Mit den Kerzen in der Hand stehen die Überlebenden und ihre Angehörigen vor dem ehemaligen Krematorium. Ein Vertreter der Organisation, die diese Reise für die Überlebenden organisiert hat, stellt sich vor die Gruppe. Er sei nie in Auschwitz gewesen, sagt er. Obwohl er nun hier stehe. Nie werde er wissen, wie es ist, hier gewesen zu sein. Es seien einzig die Überlebenden, die den Horror erlebten, das Leiden, den Schmerz. Nur sie verstünden, was es bedeute, hier gewesen zu sein. Gabor Hirsch hört zu. Manchmal schliesst er die Augen etwas länger als nur für ein Blinzeln. Es war hier auf diesem Gelände, wo er einmal bereits nackt im Vorraum der Gaskammer stand. SS-Soldaten kamen hinein, liessen die Menschen Liegestützen machen. 51 nahmen sie wieder mit hinaus. 51, die noch genug stark waren, um zu arbeiten – darunter er, Gabor Hirsch. Es war hier, wo er seine Mutter zum letzten Mal sah, getrennt durch einen Stacheldraht. Er hatte sein Brot dabei, um es ihr zu geben, sie hatte ihr Brot dabei, um es ihm zu geben. Sie gab ihm das Brot. Es war hier, wo er sieben Monate überlebte und vor genau 75 Jahren befreit wurde. 15 Jahre alt war er, 27 Kilo schwer. Er konnte kaum noch gehen.
Der Überlebende warnt
Mathias zündet die Kerzen an, geht nach vorne und legt sie auf den aufgewühlten Boden. Gabor Hirsch schaut schweigend zu. Bei einem langem Gespräch in seinem Zuhause in Esslingen ZH Anfang Jahr sagte er: «Ich möchte die Leute warnen, damit sie sich schützen vor Indoktrination – vor starkem Nationalismus und jeder Art von Ausgrenzung. Die Leute lassen sich beeinflussen von Populisten, folgen ihnen wie eine Herde. Das ist das Schlimme. Dass sie sogar denken, dass sie Gutes tun, wenn sie Andersdenkende oder Andersgläubige verfolgen.» Deshalb gebe er Interviews, rede über das, was ihm widerfahren ist, vor Schulklassen. Um ihnen zu bezeugen, was passierte. Denn es könne wieder geschehen.

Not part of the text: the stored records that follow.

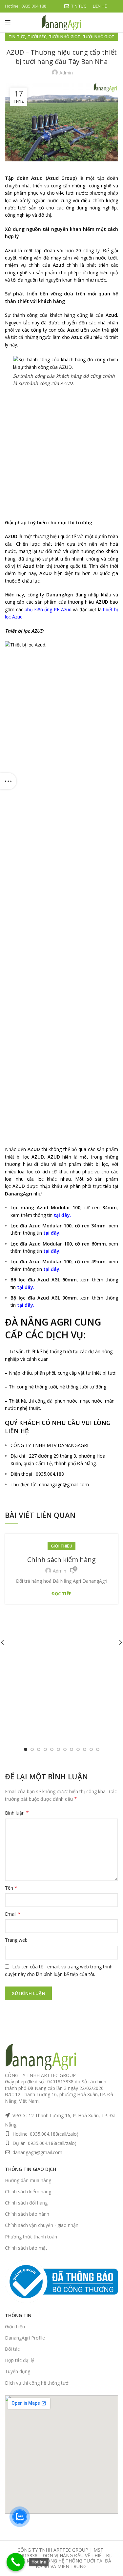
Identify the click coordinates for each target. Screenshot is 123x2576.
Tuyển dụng (17, 2371)
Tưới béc (37, 37)
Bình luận (17, 1812)
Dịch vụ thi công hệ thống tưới (37, 2383)
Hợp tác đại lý (19, 2360)
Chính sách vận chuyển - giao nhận (41, 2225)
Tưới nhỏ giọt (64, 37)
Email (13, 1913)
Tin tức (17, 37)
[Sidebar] (8, 781)
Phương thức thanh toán (31, 2236)
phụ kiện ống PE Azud (48, 609)
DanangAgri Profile (25, 2338)
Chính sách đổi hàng (26, 2203)
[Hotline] (16, 2562)
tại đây (62, 1215)
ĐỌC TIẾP (61, 1594)
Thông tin (18, 2315)
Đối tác (12, 2349)
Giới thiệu (61, 1546)
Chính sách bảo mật (26, 2248)
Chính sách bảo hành (27, 2214)
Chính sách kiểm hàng (61, 1559)
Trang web (16, 1940)
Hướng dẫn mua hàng (28, 2180)
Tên (11, 1887)
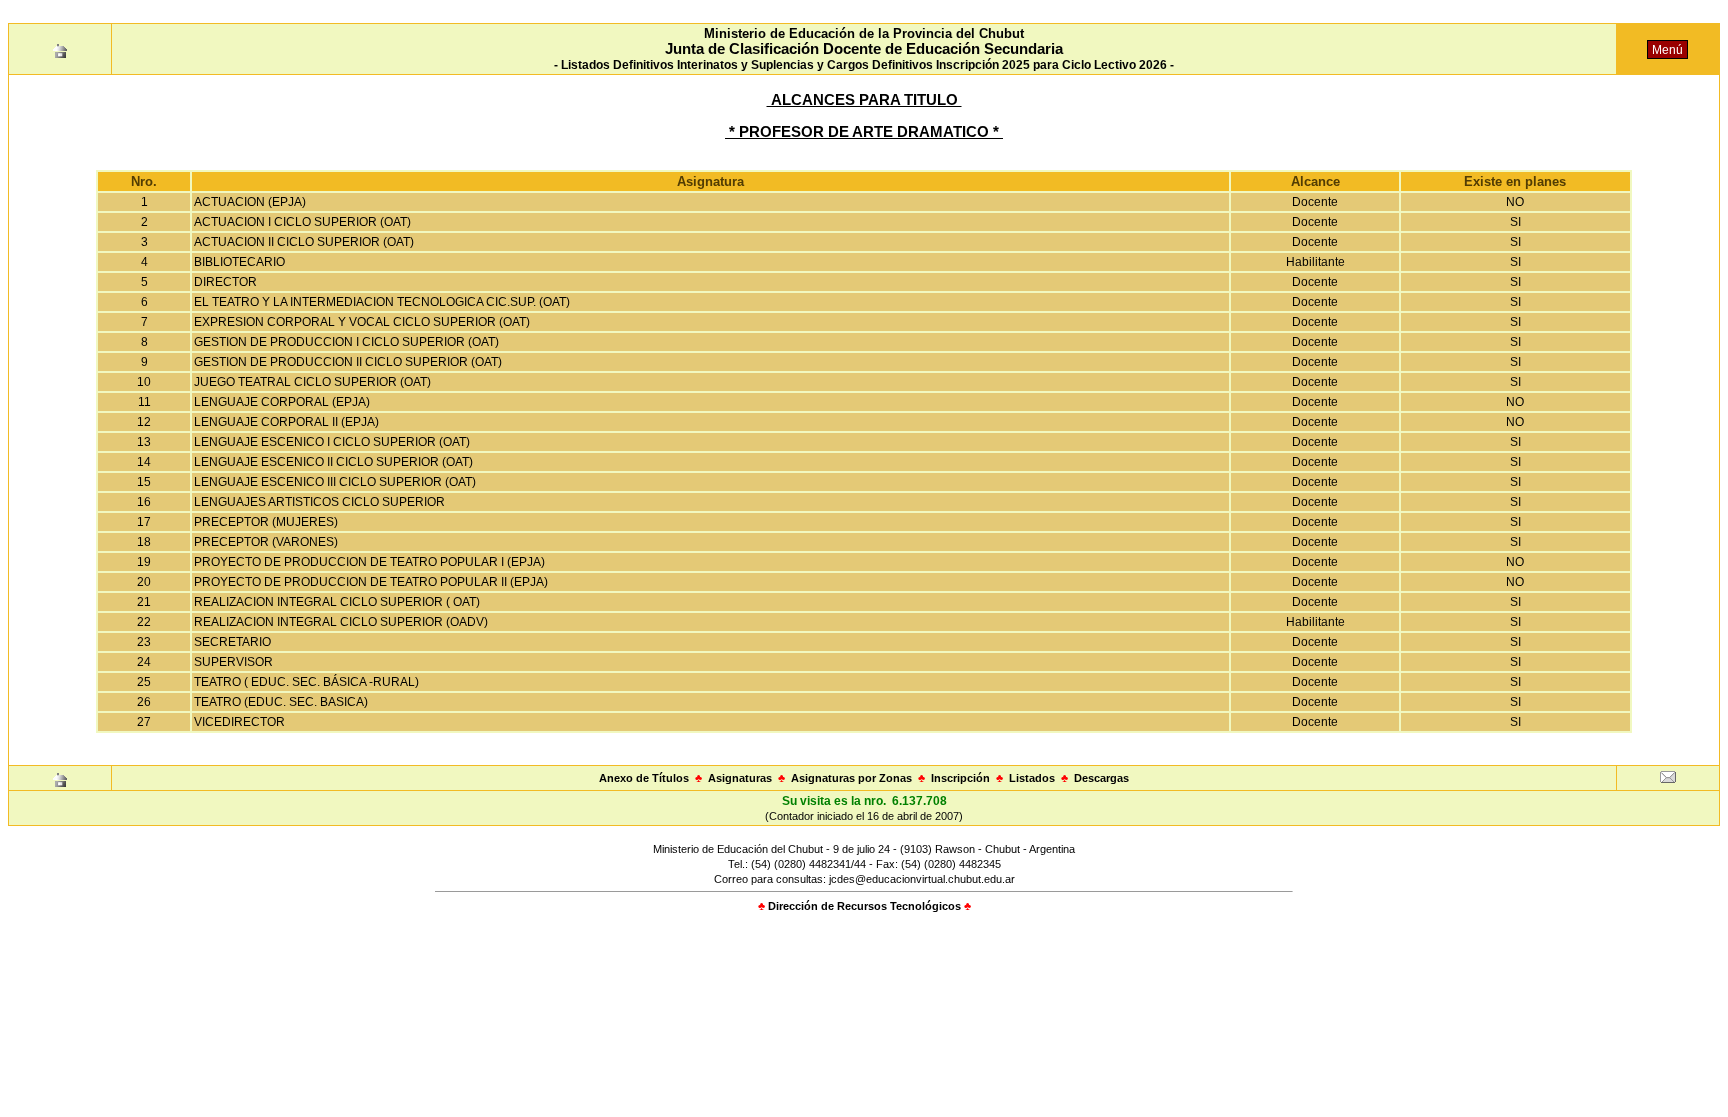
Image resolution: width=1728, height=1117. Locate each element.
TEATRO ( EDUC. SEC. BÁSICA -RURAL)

27. Januar 2020, Auschwitz. Nina Weil (88) steht vor Baracken und Stacheldraht. Keine Puppe im Arm, aber einen Strauss Tulpen. Sie ist mit Simonetta Sommaruga angereist. Gemeinsam gehen sie an die Gedenkfeier, zu der rund 200 Überlebende und viele hochrangige Politiker geladen sind. Doch zuvor wird die Bundespräsidentin durch das Lager geführt, wird einen Kranz niederlegen. Nina Weil kann sich währenddessen im Direktionsgebäude aufwärmen. Doch sie verlässt das warme Gebäude, geht zur Asche der Menschen, die in einem der Räume aufbewahrt wird. Auf dem Weg zurück begegnet sie dem deutschen Bundespräsidenten und seiner Delegation. Ein schwieriger Moment, gesteht sie. Am Abend wird Nina Weil wieder zu Hause sein, in der Schweiz. Bei ihrem Mann. Kinder wollte sie nicht. Weil sie die Grausamkeiten nie vergessen konnte, nie vergass, wie sie damals von den Nazis angeschrien wurde – «niemand sollte Kinder von mir je so anschreien können».